■ **Dataset excerpts**:
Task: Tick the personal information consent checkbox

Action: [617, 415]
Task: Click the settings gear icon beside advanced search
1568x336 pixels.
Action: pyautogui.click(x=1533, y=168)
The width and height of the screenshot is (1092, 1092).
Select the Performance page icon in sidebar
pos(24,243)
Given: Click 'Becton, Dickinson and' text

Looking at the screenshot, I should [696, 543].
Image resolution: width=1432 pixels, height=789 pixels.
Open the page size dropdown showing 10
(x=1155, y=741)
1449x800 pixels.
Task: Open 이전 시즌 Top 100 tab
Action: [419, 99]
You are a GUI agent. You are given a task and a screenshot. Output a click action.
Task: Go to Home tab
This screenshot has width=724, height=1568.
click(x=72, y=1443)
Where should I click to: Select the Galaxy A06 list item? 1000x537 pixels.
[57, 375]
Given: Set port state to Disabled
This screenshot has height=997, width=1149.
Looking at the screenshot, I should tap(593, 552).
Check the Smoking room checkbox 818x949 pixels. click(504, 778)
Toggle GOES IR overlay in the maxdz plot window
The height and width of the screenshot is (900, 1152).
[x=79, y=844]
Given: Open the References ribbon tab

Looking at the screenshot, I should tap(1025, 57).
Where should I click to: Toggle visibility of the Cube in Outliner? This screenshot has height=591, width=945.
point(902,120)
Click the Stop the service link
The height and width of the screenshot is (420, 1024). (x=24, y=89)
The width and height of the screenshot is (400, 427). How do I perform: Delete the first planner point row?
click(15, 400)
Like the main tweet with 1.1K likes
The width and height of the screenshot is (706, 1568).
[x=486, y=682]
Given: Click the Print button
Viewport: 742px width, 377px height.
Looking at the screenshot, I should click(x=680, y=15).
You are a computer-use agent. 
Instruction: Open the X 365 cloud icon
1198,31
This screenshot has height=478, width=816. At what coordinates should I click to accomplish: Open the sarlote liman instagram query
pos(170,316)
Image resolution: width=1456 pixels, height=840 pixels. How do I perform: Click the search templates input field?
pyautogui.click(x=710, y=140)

■ **Exercise brief**:
For each line of the entries that contains the word "agent", make a copy.

■ **Your response**:
You are a GUI agent. You are given a task and a screenshot. Output a click action.
You are a computer-use agent. 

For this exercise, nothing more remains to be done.